#### [WORK REQUIRED]
Whenever a line in this data holds the word "computer", report that line in full.

#### [DATA TO PROCESS]
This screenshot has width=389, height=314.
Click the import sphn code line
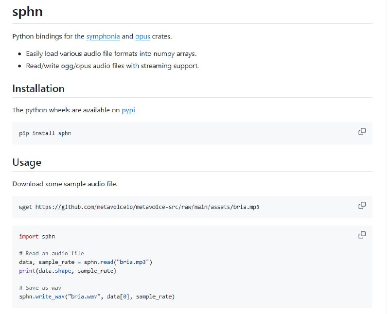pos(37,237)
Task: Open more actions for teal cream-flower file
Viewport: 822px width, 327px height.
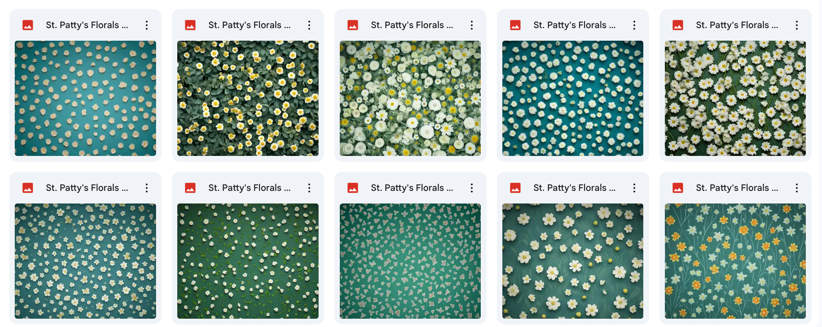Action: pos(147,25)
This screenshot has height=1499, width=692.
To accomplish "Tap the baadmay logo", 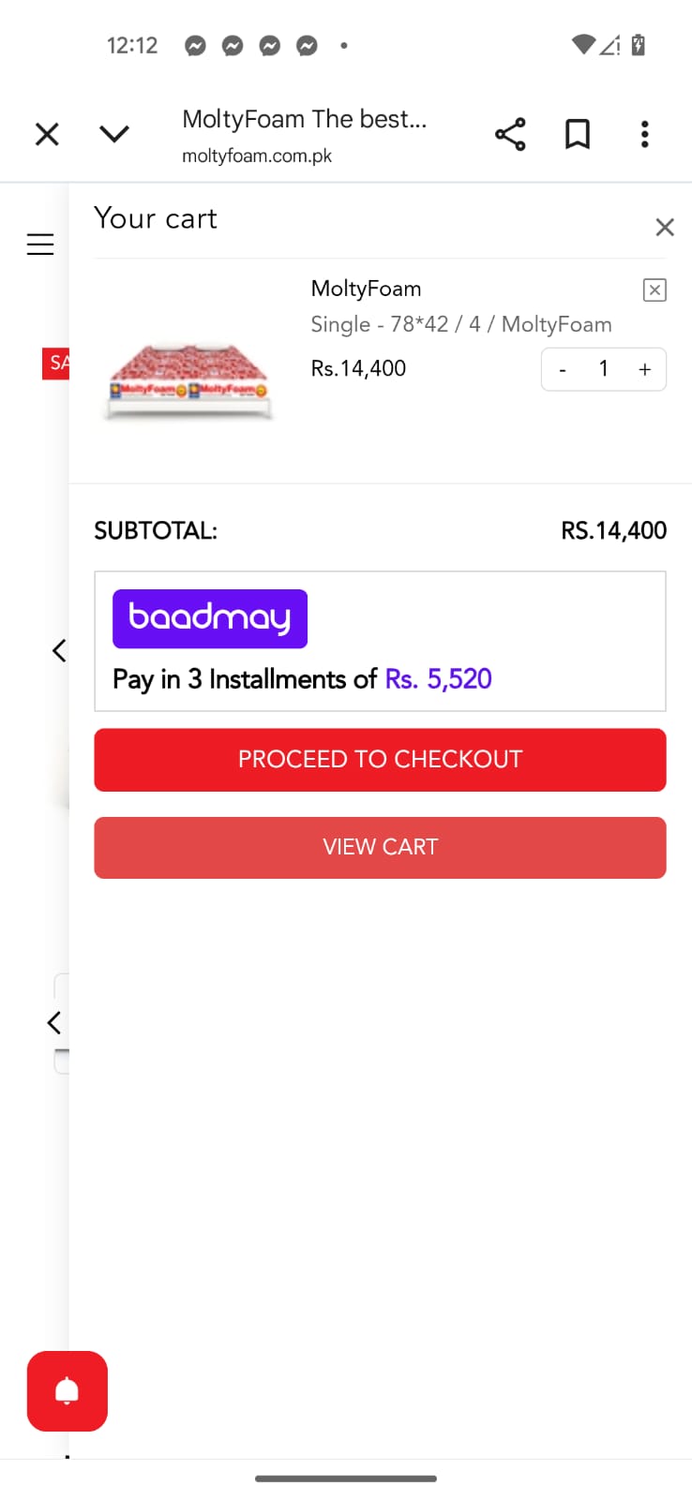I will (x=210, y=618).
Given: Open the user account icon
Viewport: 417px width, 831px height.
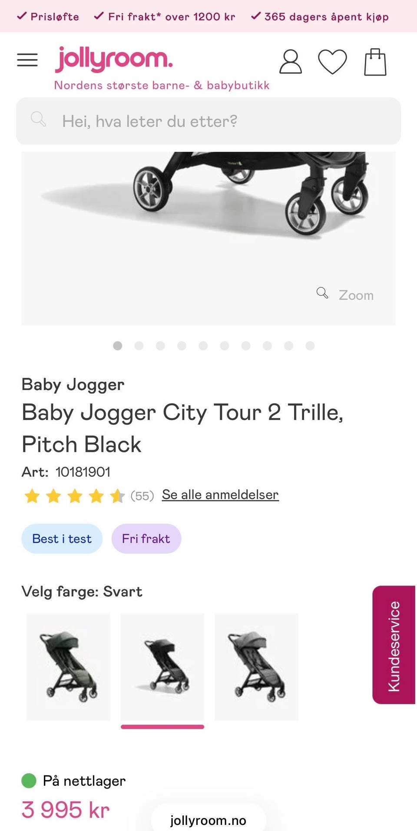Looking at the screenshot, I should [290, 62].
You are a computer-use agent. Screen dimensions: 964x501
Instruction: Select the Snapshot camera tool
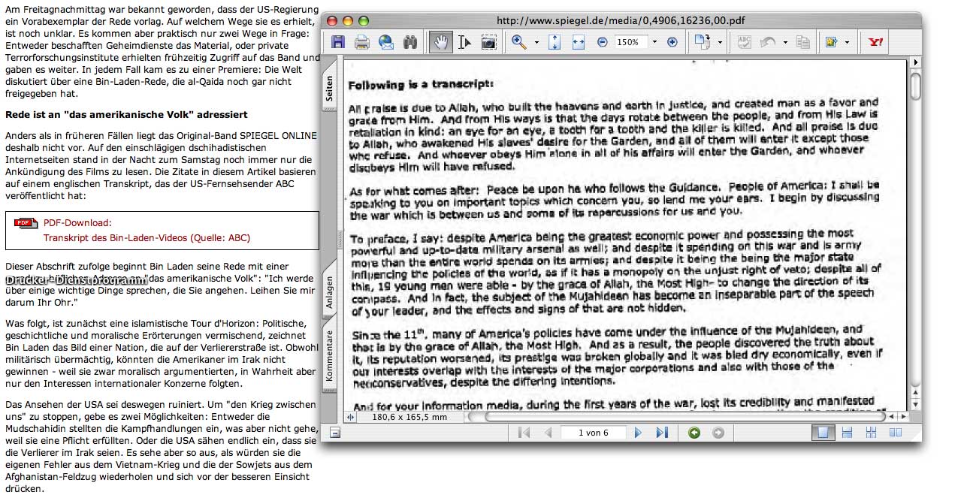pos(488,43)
--
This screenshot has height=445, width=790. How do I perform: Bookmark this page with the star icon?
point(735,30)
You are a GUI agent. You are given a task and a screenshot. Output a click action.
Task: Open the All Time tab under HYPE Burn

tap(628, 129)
---
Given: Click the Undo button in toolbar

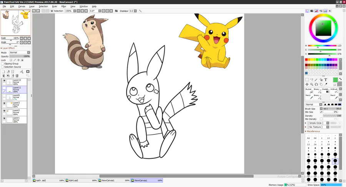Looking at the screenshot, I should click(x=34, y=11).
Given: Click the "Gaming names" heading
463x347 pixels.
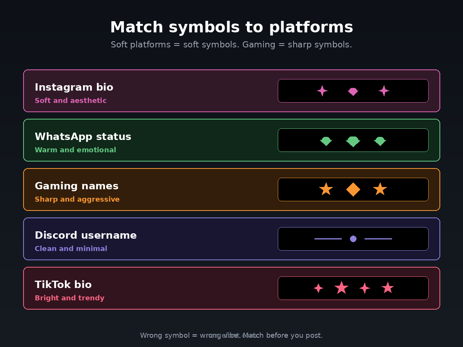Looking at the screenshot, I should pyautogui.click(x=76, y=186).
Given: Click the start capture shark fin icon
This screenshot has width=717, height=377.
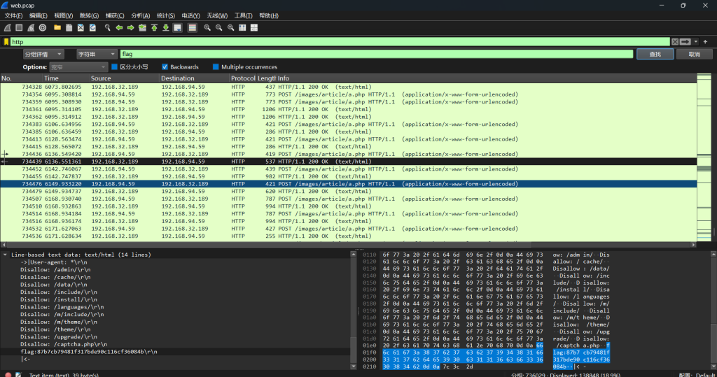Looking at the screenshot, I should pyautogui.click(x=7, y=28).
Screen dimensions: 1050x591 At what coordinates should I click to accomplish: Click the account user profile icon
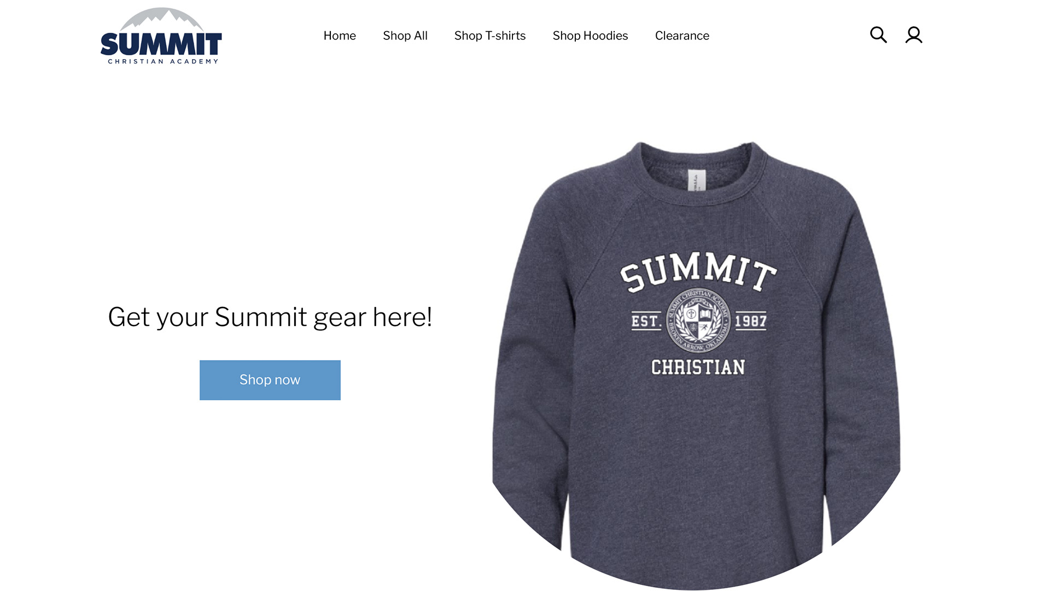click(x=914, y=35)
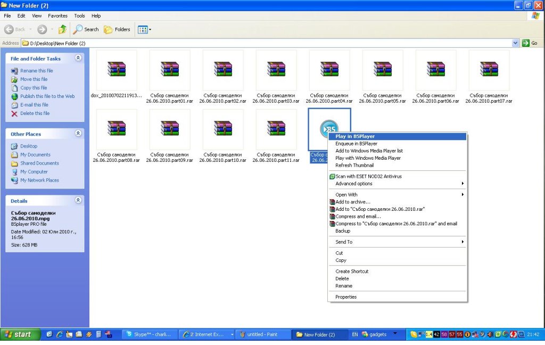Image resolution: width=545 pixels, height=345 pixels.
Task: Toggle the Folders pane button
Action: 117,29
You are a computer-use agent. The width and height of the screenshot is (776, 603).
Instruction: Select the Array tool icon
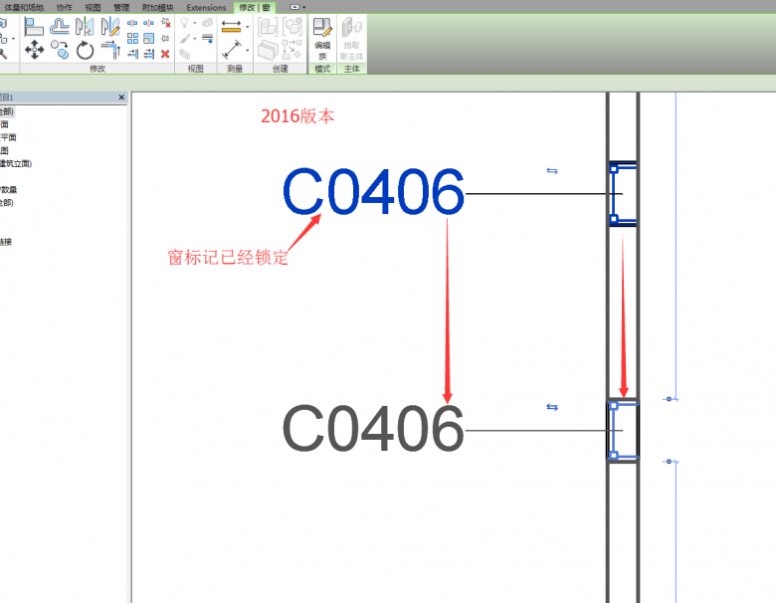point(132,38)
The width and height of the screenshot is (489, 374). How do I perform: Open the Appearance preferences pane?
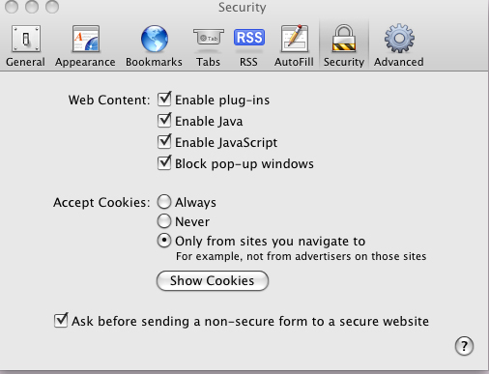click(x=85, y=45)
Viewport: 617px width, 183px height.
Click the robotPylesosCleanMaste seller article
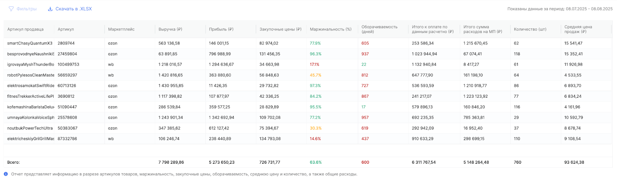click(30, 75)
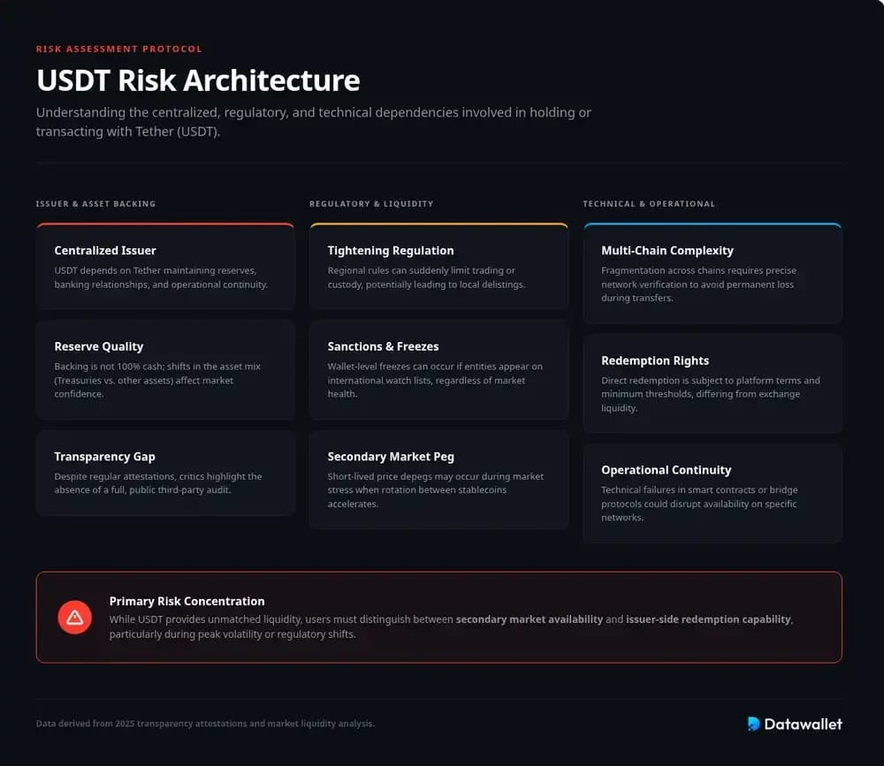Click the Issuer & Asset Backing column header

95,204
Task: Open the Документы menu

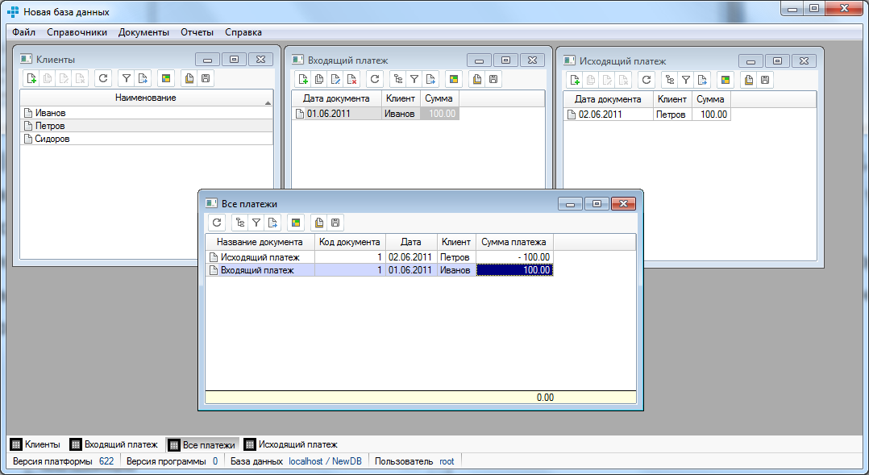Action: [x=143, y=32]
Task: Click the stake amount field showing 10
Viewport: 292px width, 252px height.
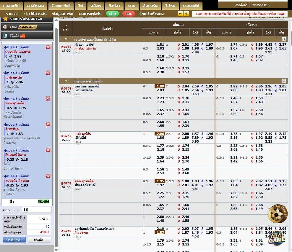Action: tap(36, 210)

#### [TASK RESULT]
You are a computer-use agent. Screen dimensions: 964x501
You are a computer-use agent. The width and height of the screenshot is (776, 603).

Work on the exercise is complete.